What to work on:
Continue the news article about a Jesus Fellowship Church survivor's account in a BBC documentary, starting right after its last sentence.

[[ Document segment, beginning ]]

Northampton Chronicle & Echo, UK/July 29, 2025

By Logan MacLeod

A survivor of the Jesus Fellowship Church – formerly known as the Jesus Army – has spoken out in a powerful new BBC documentary about her experience of abuse, control and identity loss after joining the group as a teenager.
Sarah, who moved from Birmingham to into the group’s communal house in Bugbrooke – where the Jesus Army was founded – said she joined the church aged 17 during a vulnerable period in her life.

“I was lost,” she told the Channel 4 documentary at the time, shown in archive footage. “Things in my life, I knew that I was lonely, that things that I'd built up were just shallow... My parents had passed away. Losing my parents, I had to feel like there was somewhere for them to go, so I had a kind of God thing anyway.”

Speaking in the new BBC Two documentary Inside the Cult of the Jesus Army, Sarah described her first impressions of the church.

She said: “I was just buzzing. It was just like a high, like a natural high. There were so many young people there. I've never been to a church where you get worship like that. Never, never, never. There was something that felt like a movement in it.

[[ Document segment, end ]]
[[ Data extract, beginning ]]

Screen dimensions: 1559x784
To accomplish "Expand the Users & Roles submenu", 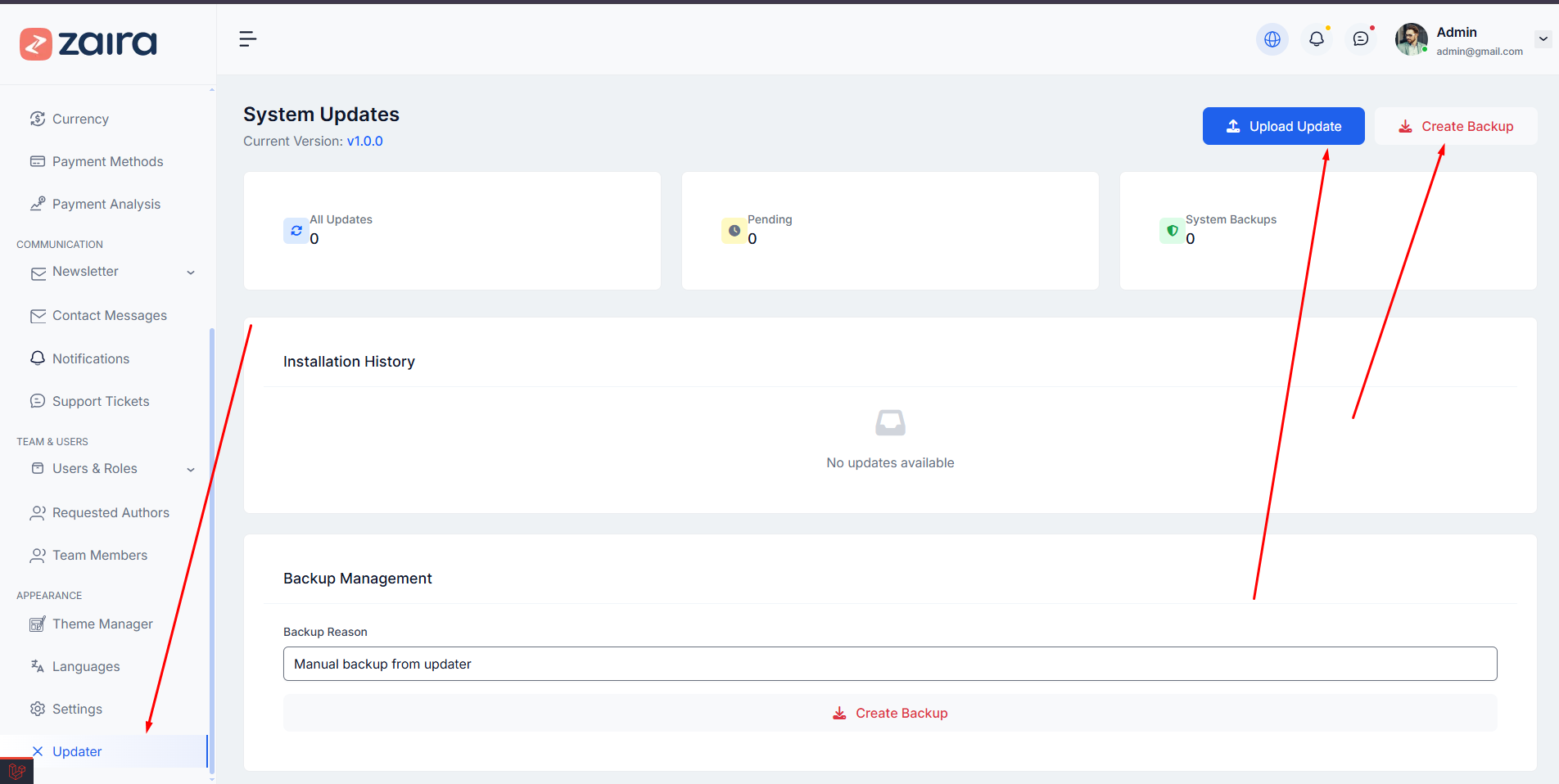I will pyautogui.click(x=191, y=470).
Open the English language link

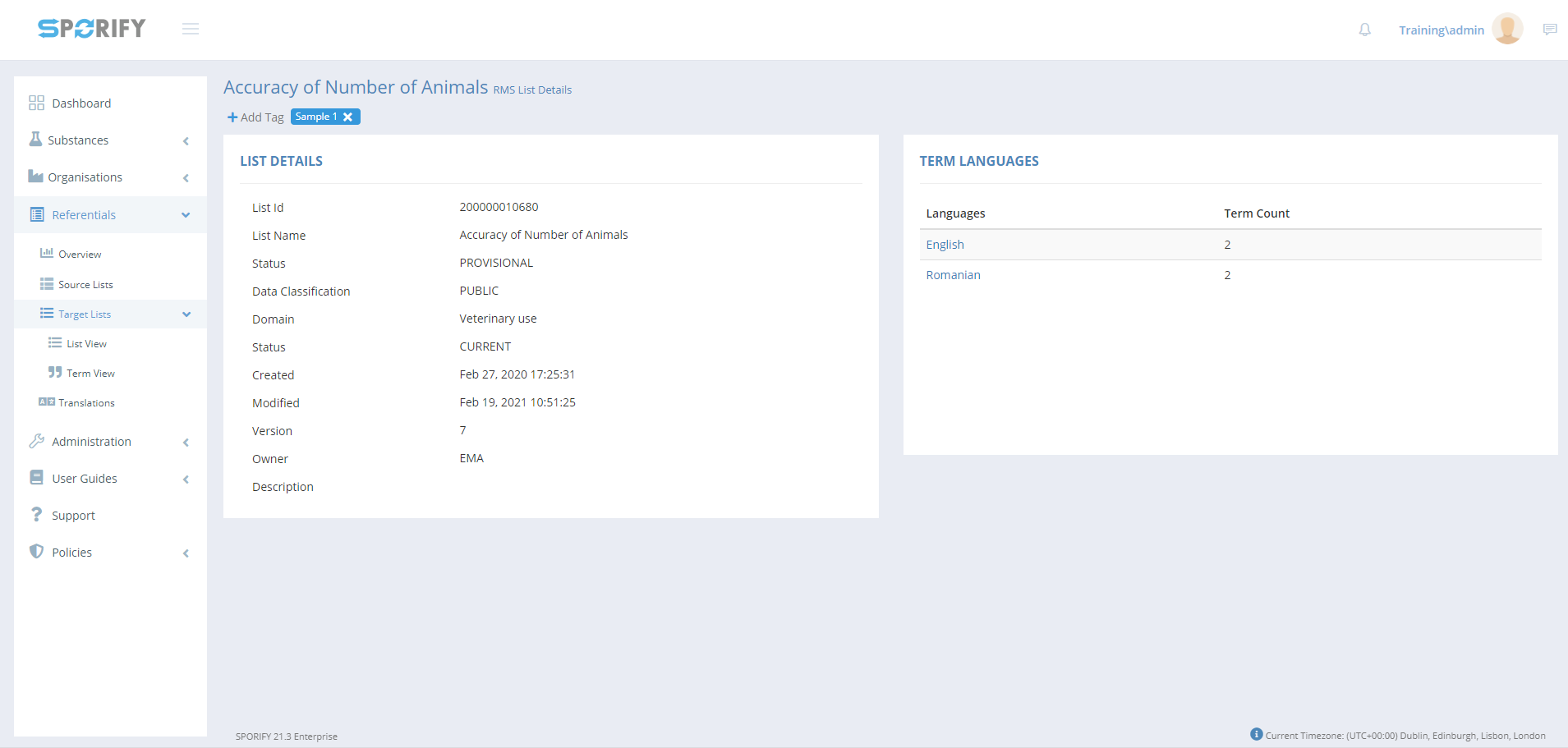pos(945,245)
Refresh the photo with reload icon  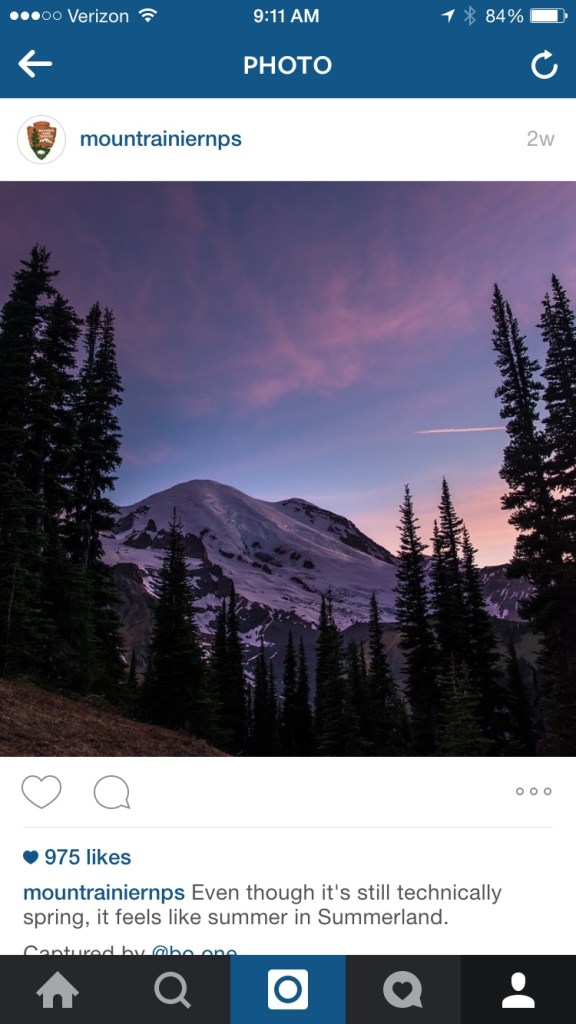pos(544,65)
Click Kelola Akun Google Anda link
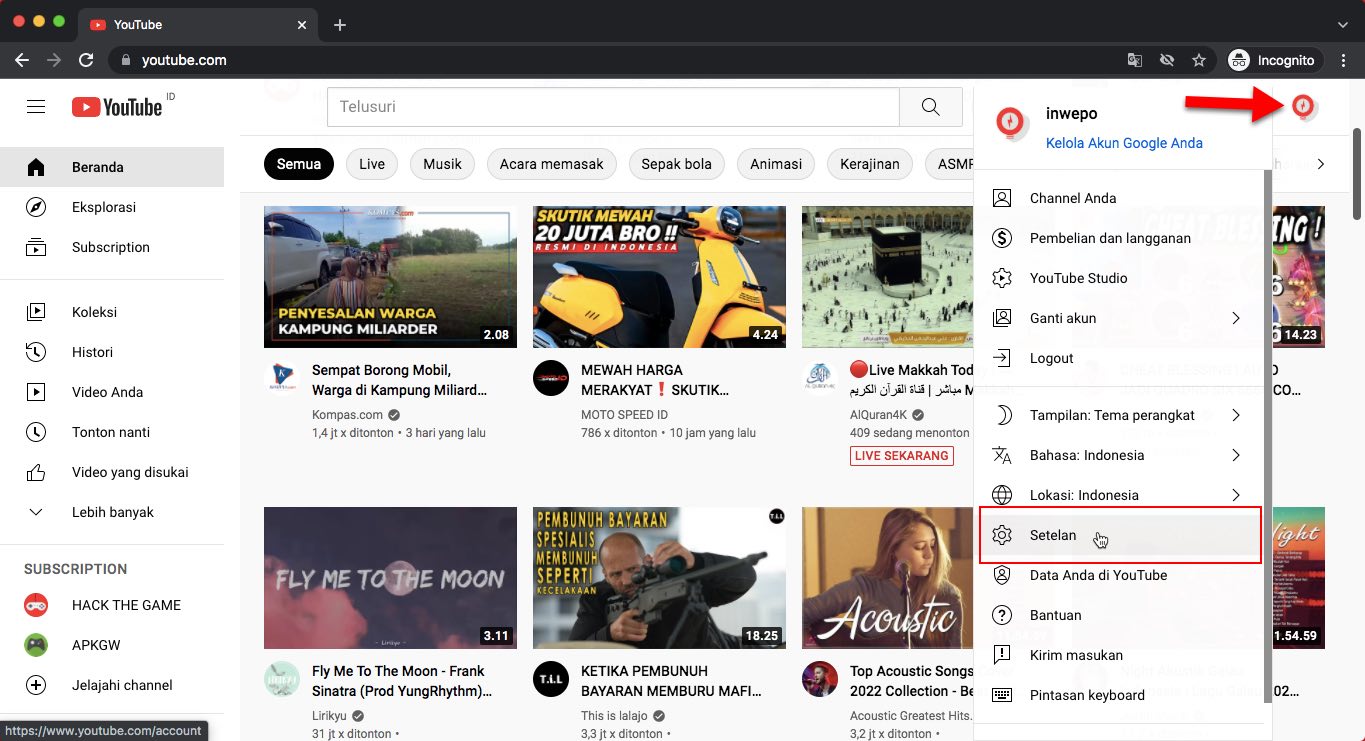 [1123, 143]
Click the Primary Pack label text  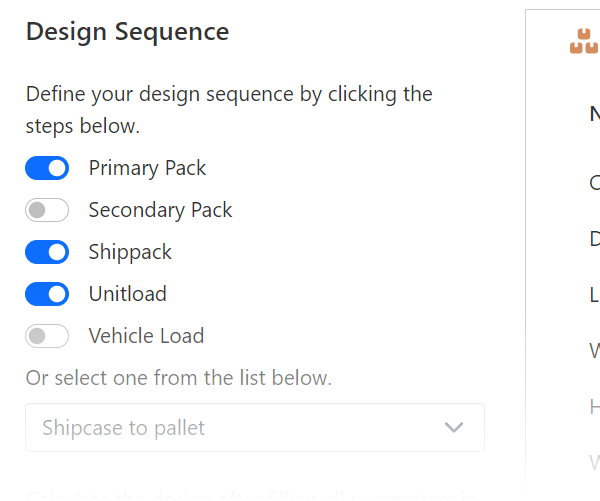(147, 168)
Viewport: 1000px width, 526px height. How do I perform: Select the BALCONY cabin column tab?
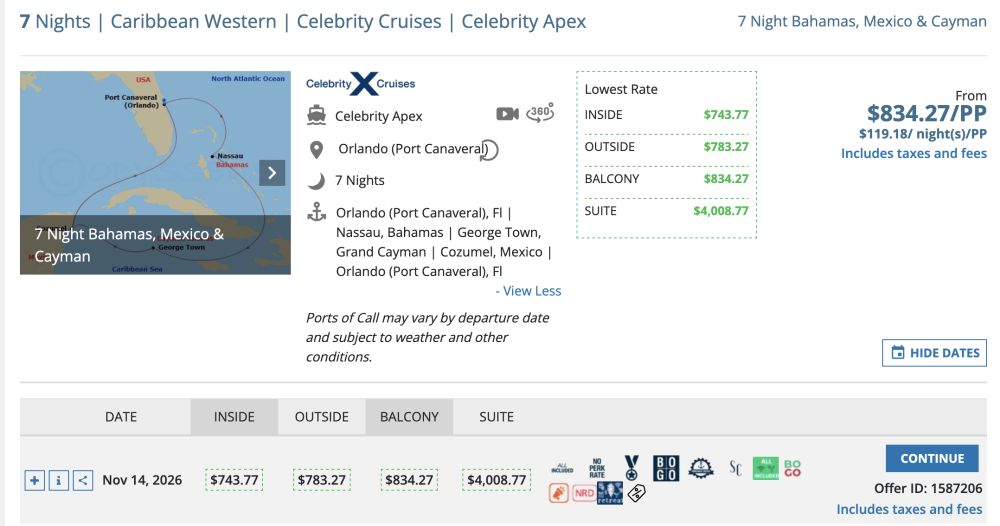(x=409, y=416)
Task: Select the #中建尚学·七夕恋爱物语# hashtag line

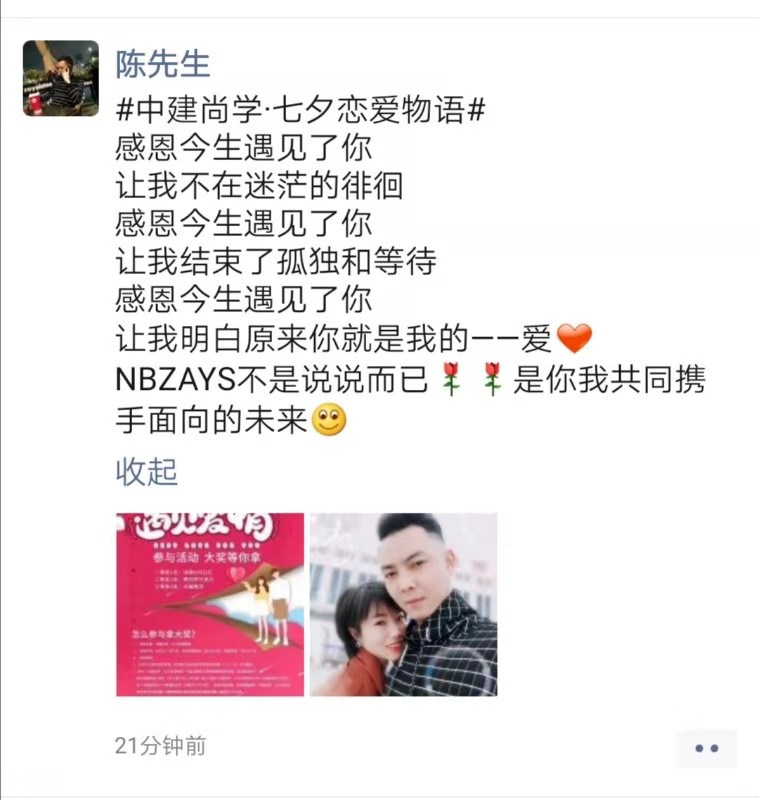Action: coord(300,110)
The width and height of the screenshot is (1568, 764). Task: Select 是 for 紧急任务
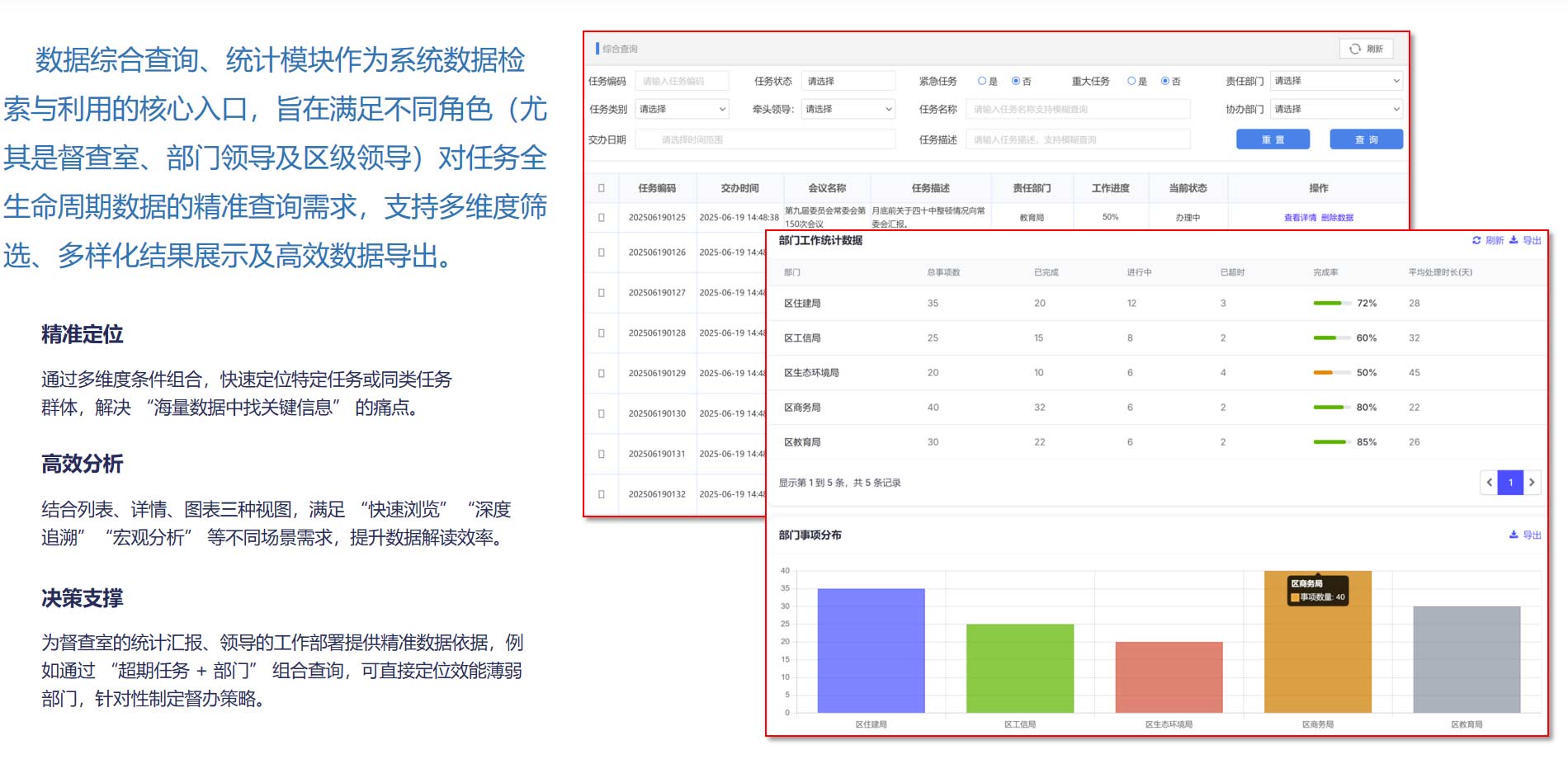(x=982, y=81)
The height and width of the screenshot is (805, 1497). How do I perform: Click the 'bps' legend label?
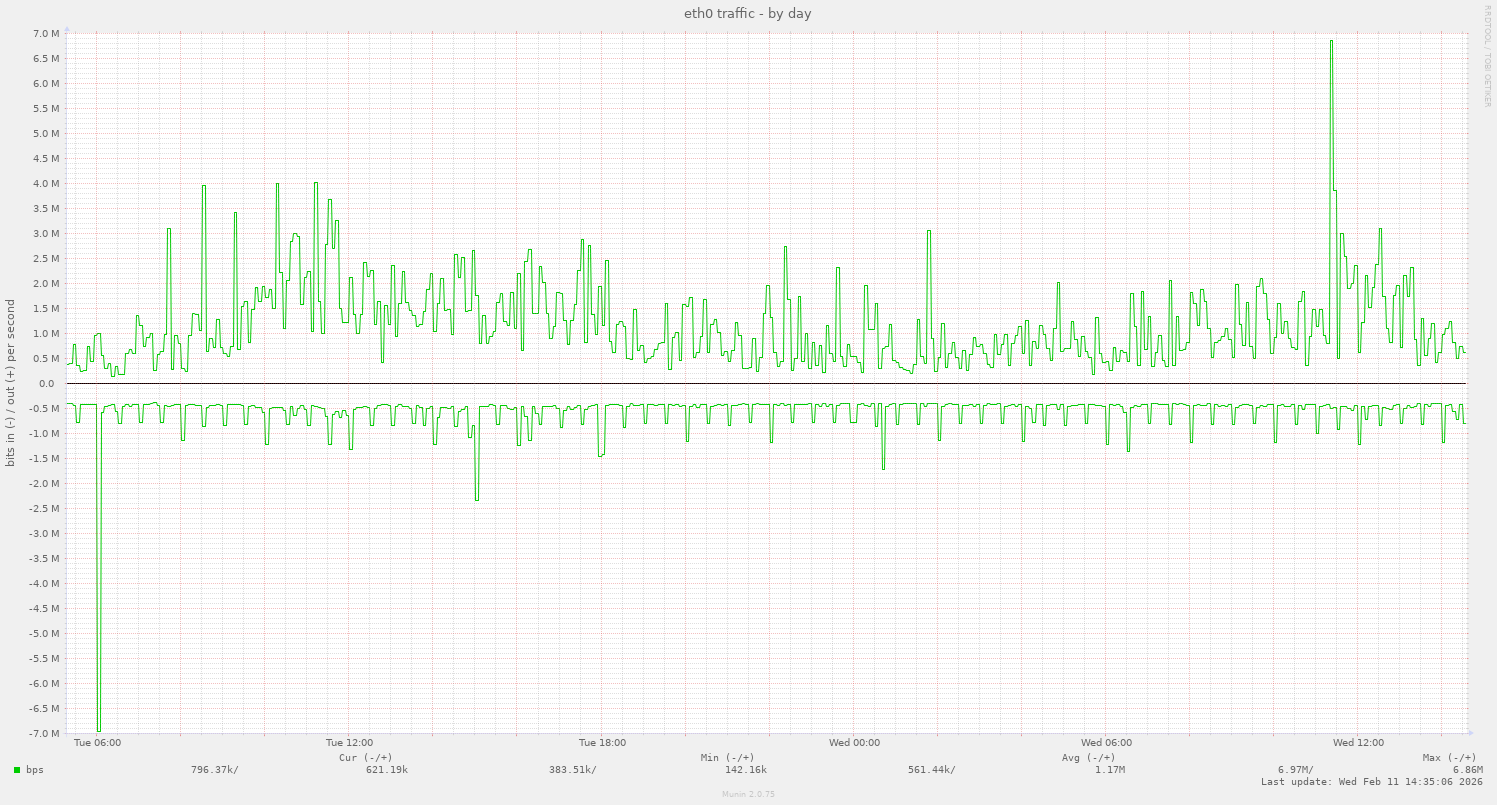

[[ Data extract, end ]]

Response:
“I was quite an impulsive young girl. So I was just like, I really like it. I'm going to move into community. I just did that. I chose the house that I was going to stay at.”

But within a year, she said she was being sexually abused by a church elder.

Speaking to the BBC, she said: “Like, he would put his hand on my thigh, under the table, whilst his wife was opposite. He would intimidate you and he would belittle you. And who's going to believe you? If you say it. You know, it's the personal authority. He just shut me down and shut me down. Until I felt like it was my fault.”

She described how she tried to appease her abuser, hoping to avoid further harm. “I knew that was the behaviour that I did. I would do things to appease him. And then it just... oh, it started again.”

During the group therapy session with other survivors, Sarah broke down in tears as she shared her story.

She also spoke about how the group pushed her to suppress her personality and accept a role of obedience.

“I was a very individual person. I was very dominant. I always wanted to be in charge and in control. But underneath it all, I think I desperately wanted to be led,” she said in the old Channel 4 documentary when she was 17.

Reflecting on that in the BBC documentary, she said: “Submissive… that was my virtue name. I never was before I joined the church. I am not submissive.”

Sarah’s story is one of many told in Inside the Cult of the Jesus Army, a two-part BBC Two documentary broadcast on July 27 and August 3 and now available on iPlayer.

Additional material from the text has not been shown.